2. Anwendungsbereich Ergänzungssteuer (Art. 4 MindStV)
Damit die Anwendbarkeit der OECD-Besteuerung zu keinem Swiss Finish führt, muss zudem explizit in der Verordnung klargestellt werden, dass die Ergänzungssteuer analog zu den OECD/G20-Mustervorschriften erst greift, wenn die Eintrittsschwelle (750 MEUR p.a.) in den vorangehenden 4 Jahren mind. zweimal überschritten und andererseits Geschäftseinheiten in mindestens zwei Ländern unterhalten werden. Eine entsprechende Präzision von Art. 4 Abs. 1 scheint daher angezeigt.
3. Umrechnungskurs EUR – CHF (Art. 4 und 6 MindStV)
Die massgebende Eintrittsschwelle für die Ergänzungssteuer beträgt gemäss OECD-Mustervorschriften 750 MEUR. Diese Vorgabe wurde in der Verordnung entsprechend übernommen (Art. 4 Abs. 1 und Art. 6 Abs. 1 MindStV). Die Verordnung beinhaltet jedoch keine Bestimmungen zur konkreten Umrechnung EUR – CHF. Dies führt insbesondere zu Rechtsunsicherheit bei CH-Unternehmen, deren jährlicher Umsatz knapp an der OECD-Eintrittsschwelle liegt. Die Verordnung ist entsprechend zu konkretisieren.
4. Anwendung internationale Ergänzungssteuer (Art. 6 Abs MindStV)
Die Income Inclusion Rule (IIR) wird quasi als Herzstück der Reform erlauben, dass die Schweiz zusätzliches Steuersubstrat aus dem Ausland über Unternehmen mit Hauptsitz in der Schweiz generieren kann, sofern diese Unternehmen über Geschäftseinheiten im Ausland verfügen (Art. 6 Abs. 2 MindStV). Die nachgelagerte Undertaxed Payment Rules (UTPR) ist als Auffangregel vorgesehen, falls in keinem Ansässigkeitsstaat eine IIR anwendbar ist und eine Unterbesteuerung verbleibt (Art. 6 Abs. 3 MindStV).

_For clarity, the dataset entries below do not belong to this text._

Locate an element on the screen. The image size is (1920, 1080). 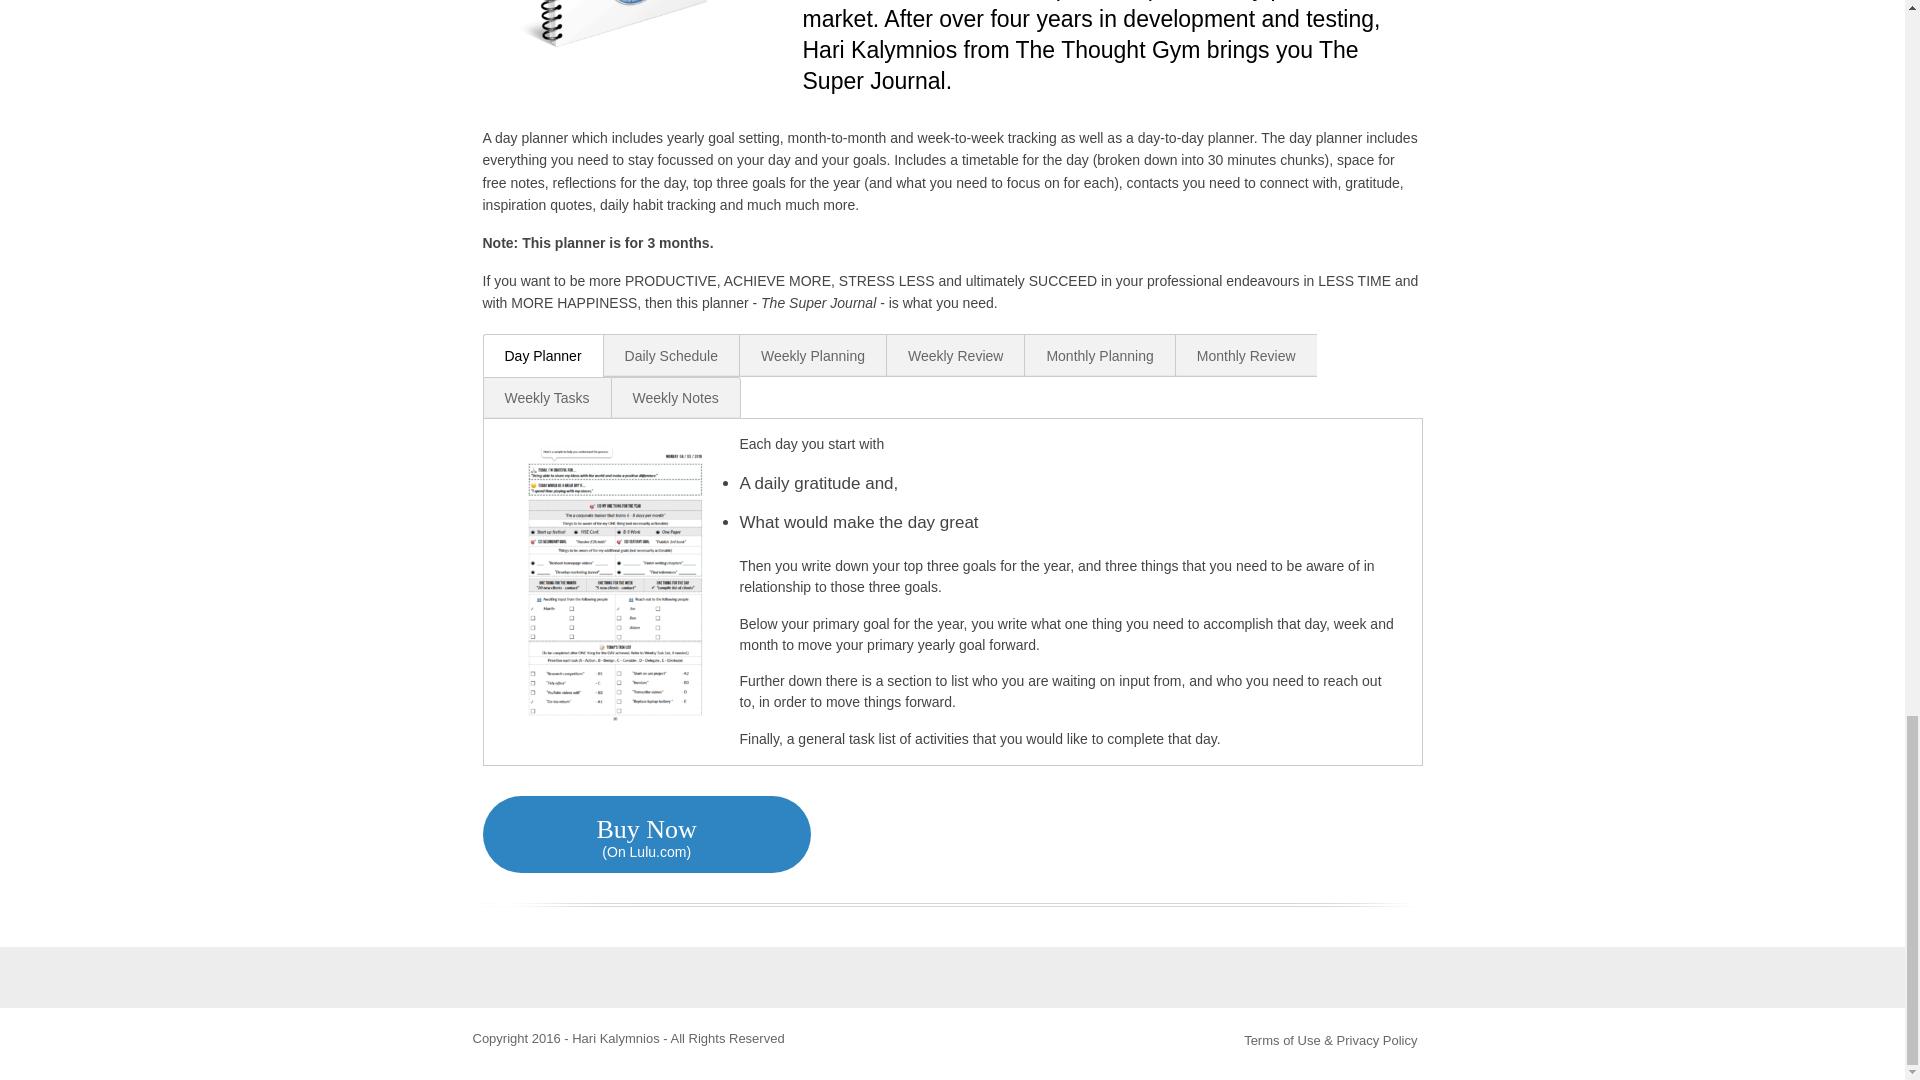
Monthly Planning is located at coordinates (1098, 354).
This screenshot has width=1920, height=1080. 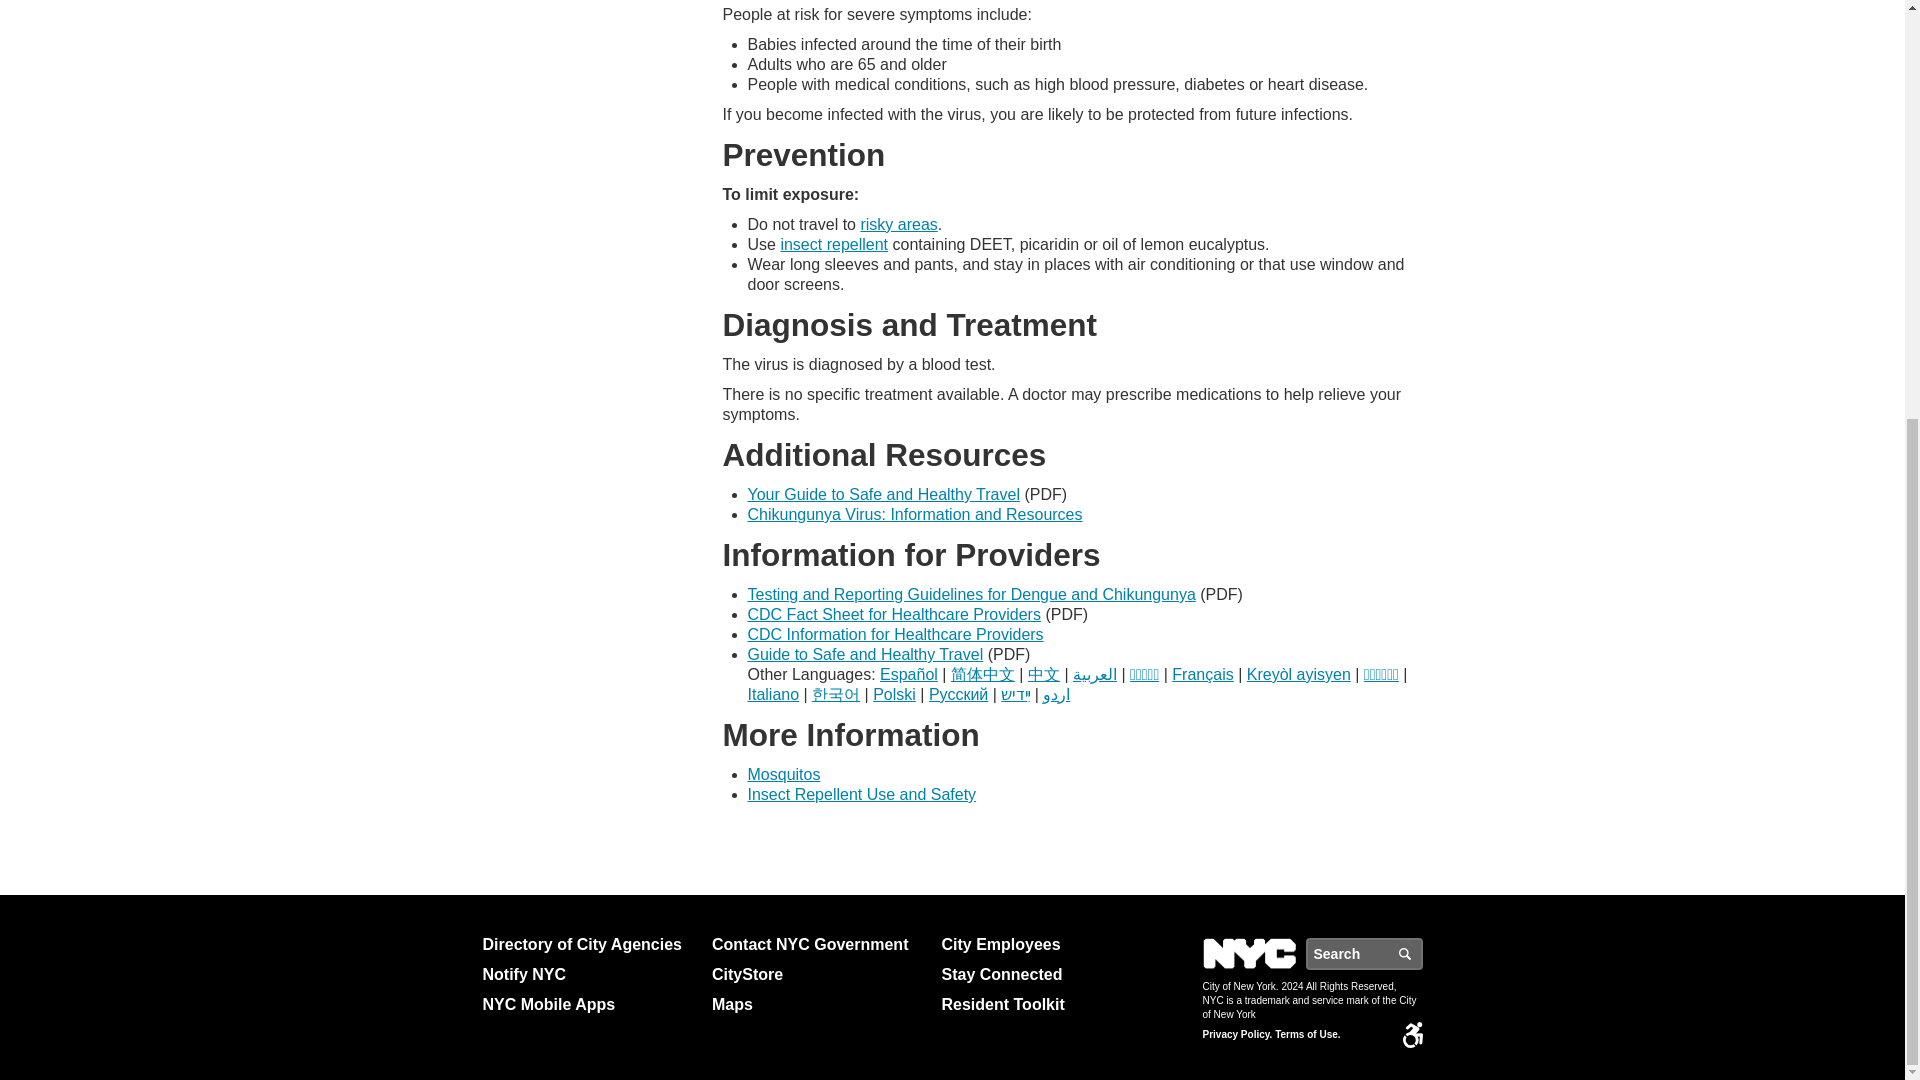 I want to click on Your Guide to Safe and Healthy Travel, so click(x=884, y=494).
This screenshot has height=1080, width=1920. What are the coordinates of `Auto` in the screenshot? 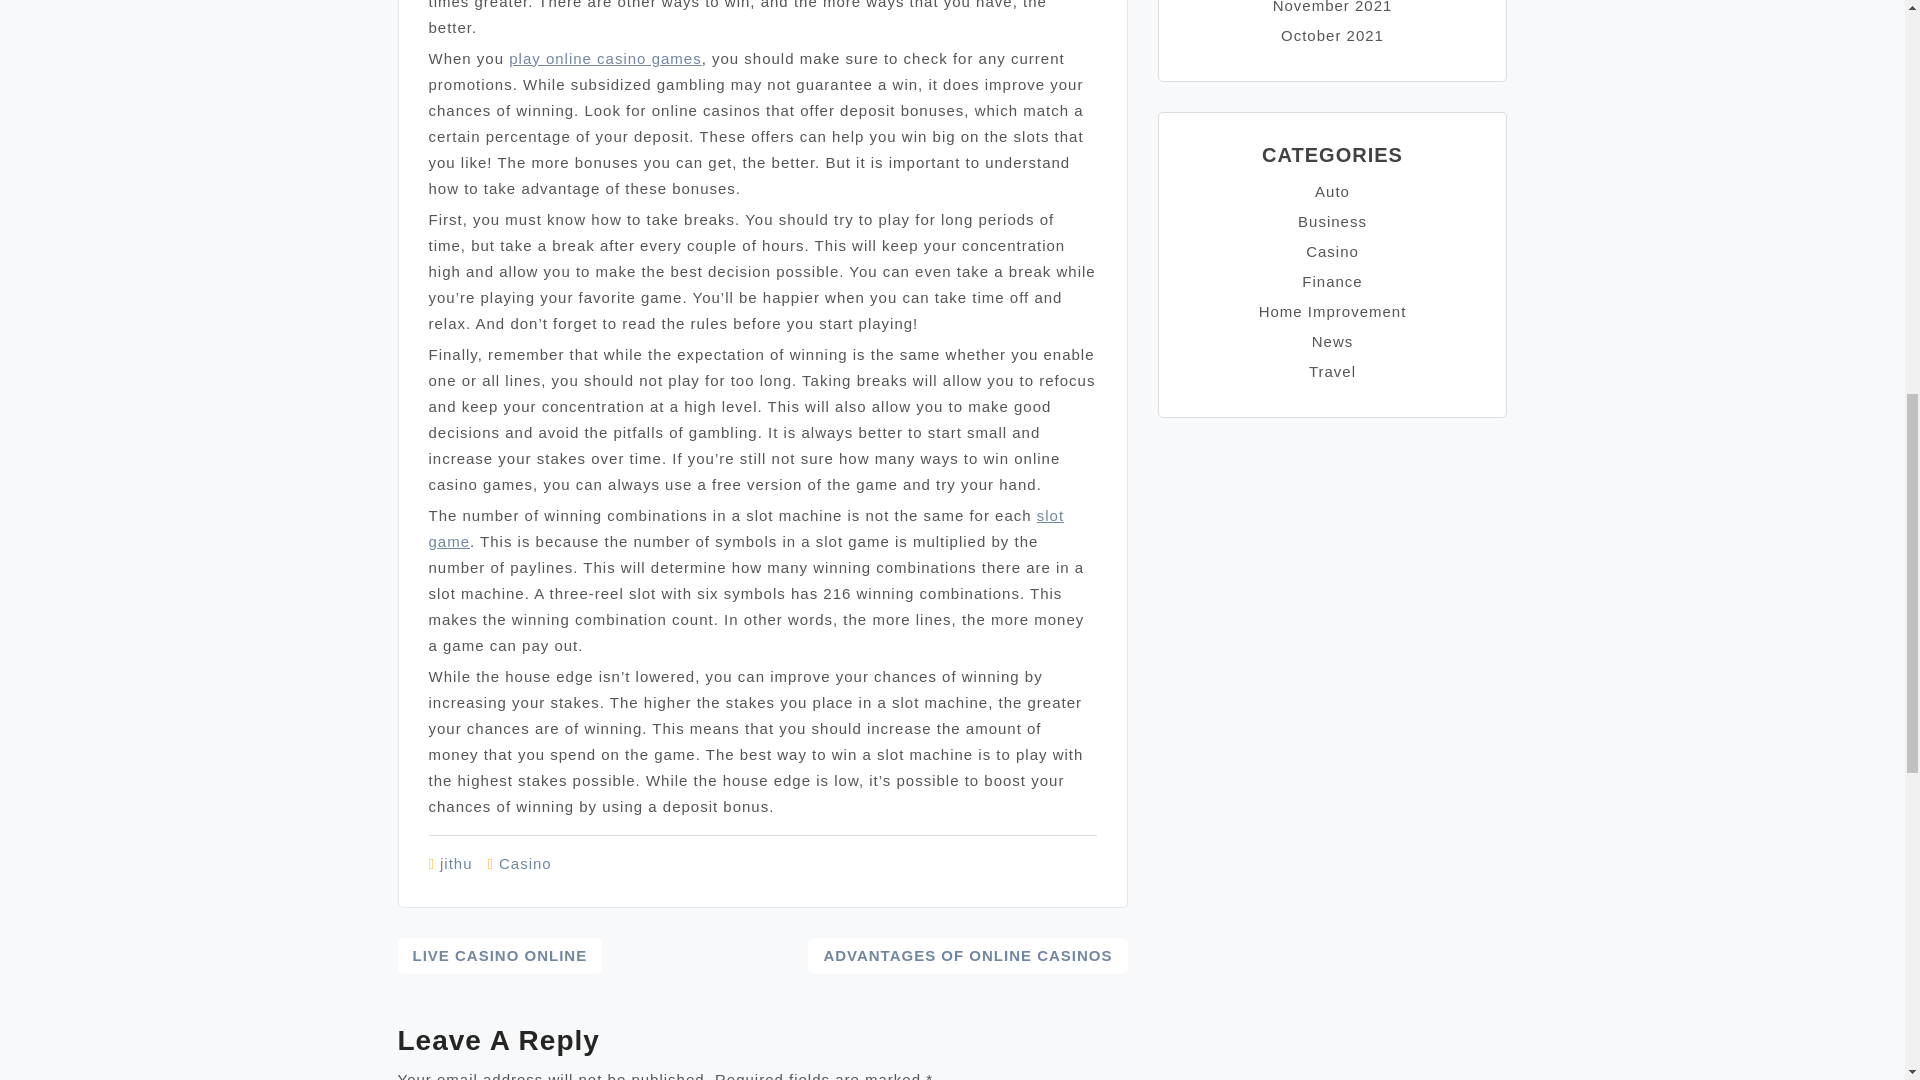 It's located at (1332, 190).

Die Möglichkeit der Anwendung UTPR ist international hingegen umstrittener als die IIR. Die UTPR würde es der Schweiz erlauben, ein Recht auf Besteuerung der ausländischen Muttergesellschaften über deren Tochtergesellschaften in der Schweiz abzuleiten. Ob Länder wie die USA die Anwendung der UTPR ohne Gegenmassnahmen zulassen werden, ist fraglich. Deshalb haben einige wichtige Handelsnationen wie Grossbritannien die Absicht geäussert, auf die Einführung der UTPR zu verzichten. Gemäss massgebender EU-Richtlinie ist die Einführung der UTPR erst ein Jahr nach Einführung der IIR vorgesehen. Darum muss nach erfolgter Einführung der IIR und einer angemessenen Übergangsfrist geprüft werden, ob und wann die UTPR in der Schweiz mit Blick auf die gesamtwirtschaftlichen Interessen der Schweiz eingeführt werden soll.
5. Anrechnung ausländischer Quellensteuern (Art. 10 MindStV)
Der Entwurf zur Verordnung sieht in Art. 10 MindStV vor, dass die Schweizerische und Internationale Ergänzungssteuer bei der Berechnung des Maximalbetrages nicht abgezogen werden. Dies ist steuertechnisch falsch. Stattdessen sollte es wie im erläuternden Bericht beschrieben, «nicht berücksichtigt» heissen. Die Bestimmung ist entsprechend anzupassen.
Die SVP behält sich vor, nach Bekanntmachung aller noch ausstehenden Parameter zu der gesamten Vorlage abschliessend Stellung zu nehmen.